Source data:
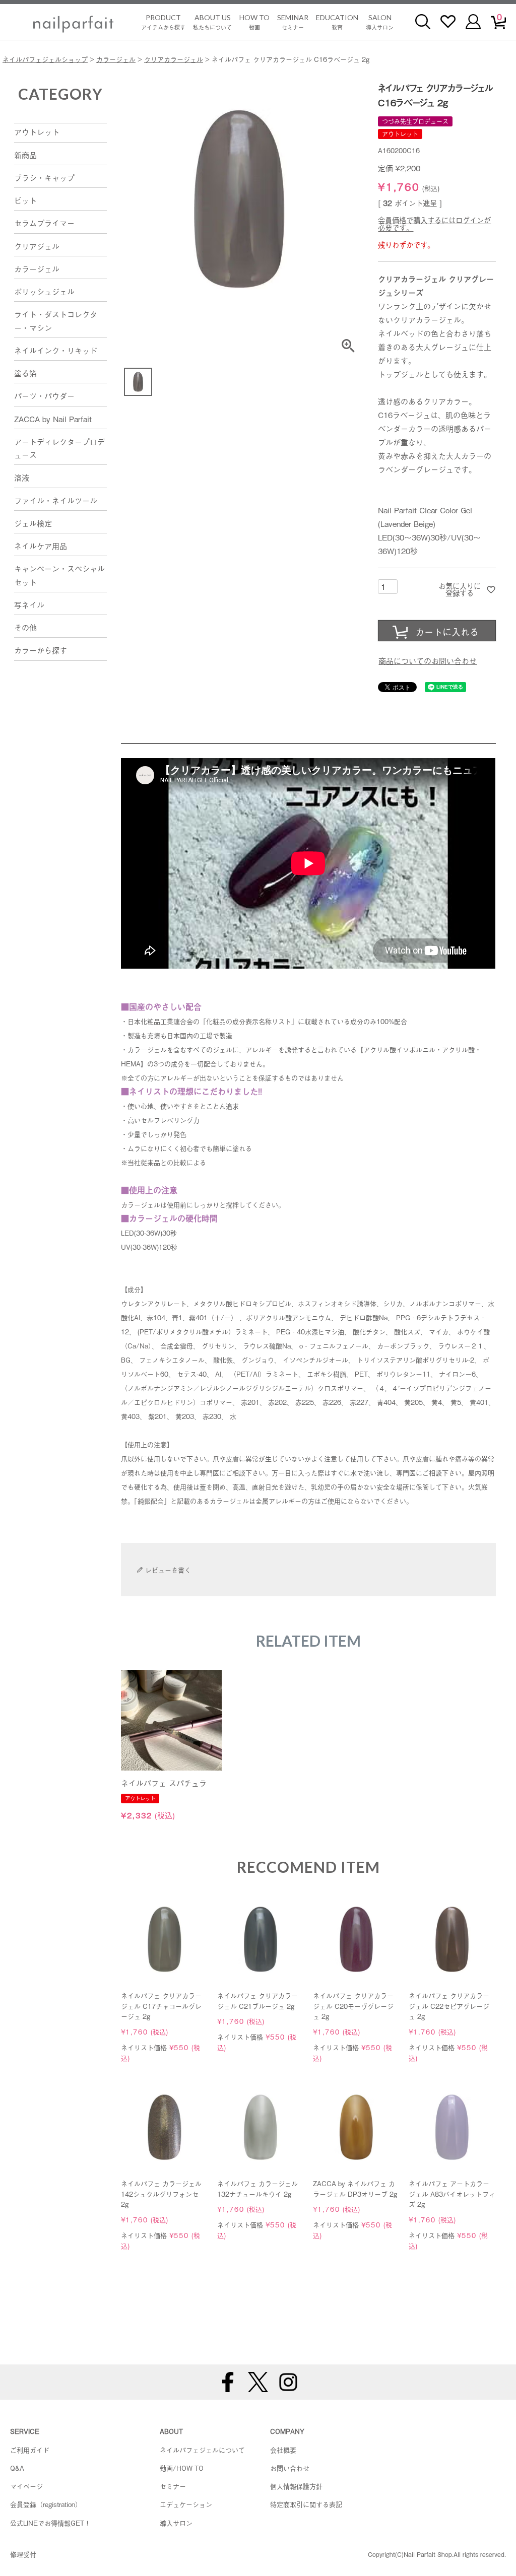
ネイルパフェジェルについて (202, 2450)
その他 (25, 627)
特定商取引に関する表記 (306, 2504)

==

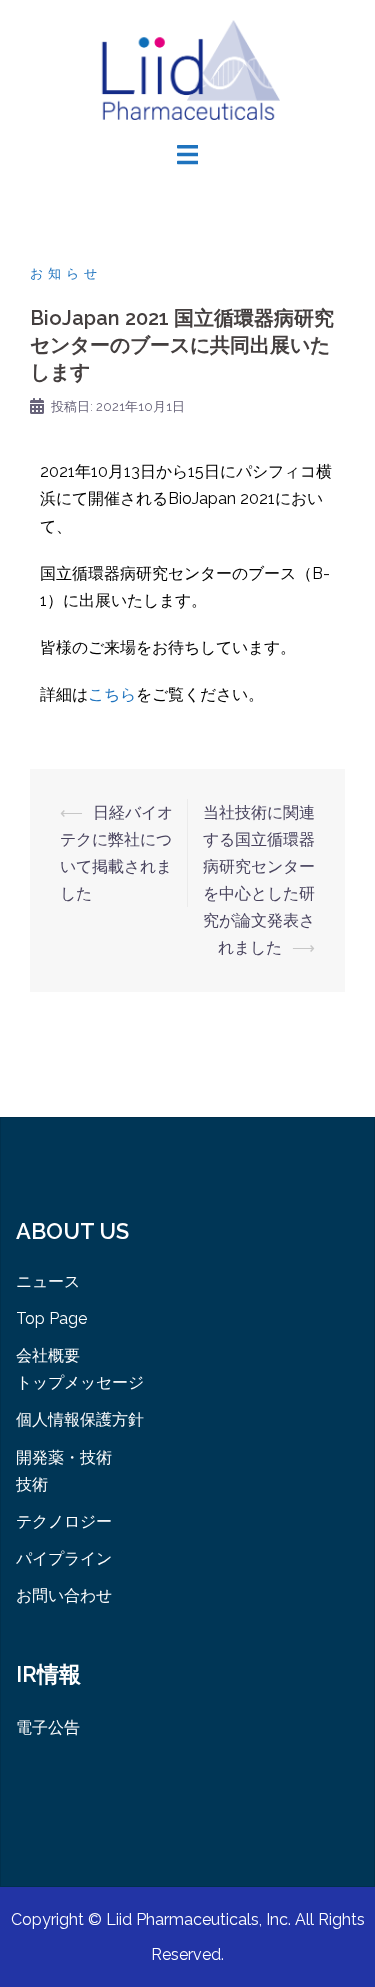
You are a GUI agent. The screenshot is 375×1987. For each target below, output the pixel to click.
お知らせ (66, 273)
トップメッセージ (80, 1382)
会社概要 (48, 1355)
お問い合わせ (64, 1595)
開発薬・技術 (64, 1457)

To do:
Reproduce exactly the stretch of the material above that starts at the line with "You are a GUI" and ends at the line with "開発薬・技術 (64, 1457)", both included, and nothing else.

Written solution:
You are a GUI agent. The screenshot is 375×1987. For each target below, output the pixel to click.
お知らせ (66, 273)
トップメッセージ (80, 1382)
会社概要 (48, 1355)
お問い合わせ (64, 1595)
開発薬・技術 (64, 1457)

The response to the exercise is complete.